At the conclusion of University of Iowa President Virgil Hancher’s speech he declared “.. let the work begin!” and a dragline scooped up the first load of ground. (Iowa Digital Library)
A portion of President Hancher’s speech:
Today we break ground for the construction of the first library building as such this University of ours, in its one hundred and second year, has ever had. This is a day for which the University community has waited a long time, a very long time. When I came back to the University in the autumn of 1940, the budget for our legislative requests had already been prepared. In it was a request for the sum of $500,000 for the first unit of a $2,000,000 University library building (that is, $4,000,000 in today’s currency). In preparing for the presentation of this request for the General Assembly, I studied the history of this request for the General Assembly, I studied the history of the University’s prior requests for a library building. The first attempt was made exactly 50 years earlier – in the year 1891! That effort failed. I also found that when the building then known as the Natural Science building – and now known as Macbride Hall – was completed in 1904, it was decided that the library “should be temporarily housed therein.” And so for 45 years – amid the delightful aromas emanating from Home Economics, the alcoholic and moth ball scents from the Museum, the frightful racket from the orchestras practicing for Kampus Kapers and Panacea, the library has “temporarily housed itself therein.” I mention these facts to put at ease those persons – among whom are a few friends of mine, presidents of privately controlled institutions – who feel that the people of this state, through their elected representatives, proceed with unseemly haste to meet the needs of the state-supported institutions of higher learning!
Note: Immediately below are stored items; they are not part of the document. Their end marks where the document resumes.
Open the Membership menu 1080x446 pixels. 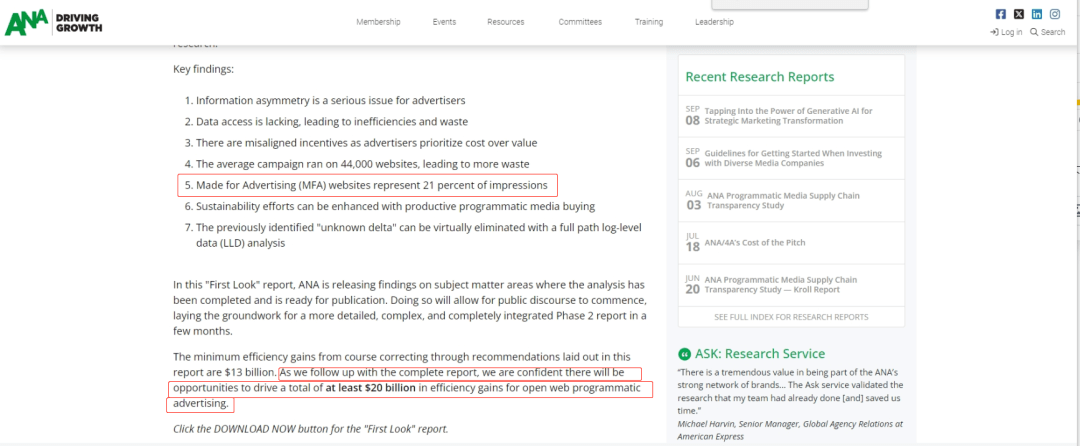378,22

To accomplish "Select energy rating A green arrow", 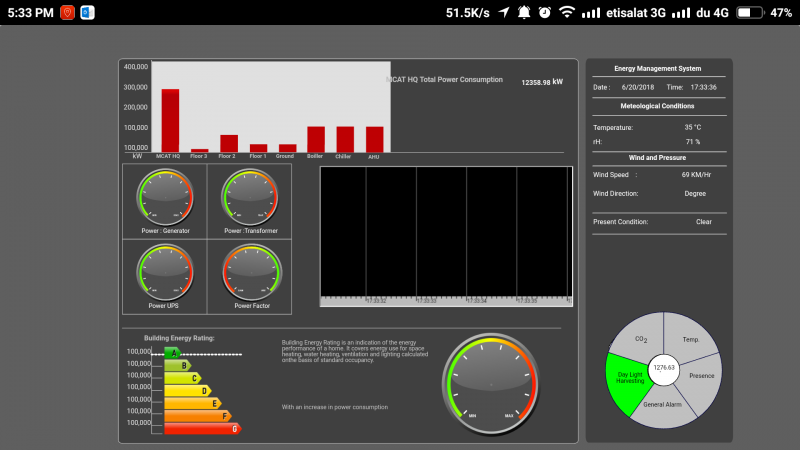I will pos(173,353).
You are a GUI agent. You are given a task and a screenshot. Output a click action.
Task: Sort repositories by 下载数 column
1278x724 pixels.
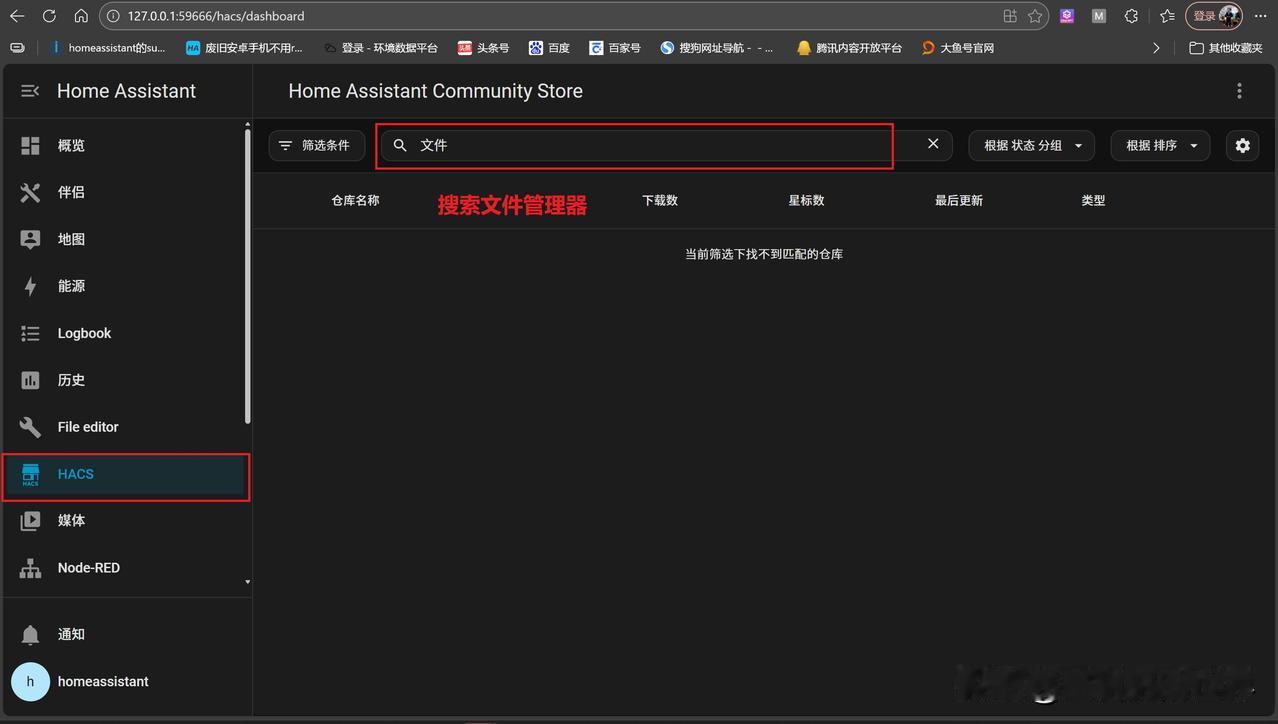(x=660, y=200)
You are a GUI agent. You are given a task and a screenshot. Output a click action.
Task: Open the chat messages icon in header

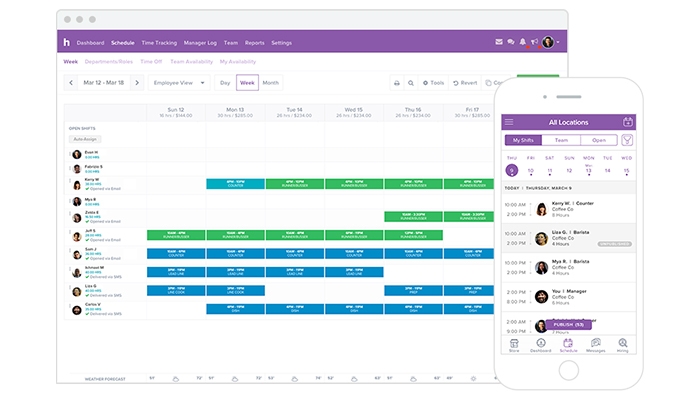pyautogui.click(x=511, y=42)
. . . But when I have tried to state the three purposes this library is to serve – the liberal education of the youth, preservation of the records of learning, and advancement of research and teaching – there is something more that yearns to be said.
One cannot contemplate libraries and books without recalling the civilization-long battle for the freedom of the human spirit. That is what yearns to be said on this occasion, because here we build a place for the magnificent record man has made in his quest for goodness, happiness and security.
Over the shoulder of each reader peers the long line of men who have devoted their lives, and sometimes given their lives, to the end that just a little more may be known or felt.
Some speak in mathematical symbols; some speak to promote “knowledge in the mind”; and some speak to promote “feeling in the heart.”
But all speak as men, to men and for mankind! In this confidence, let the work begin!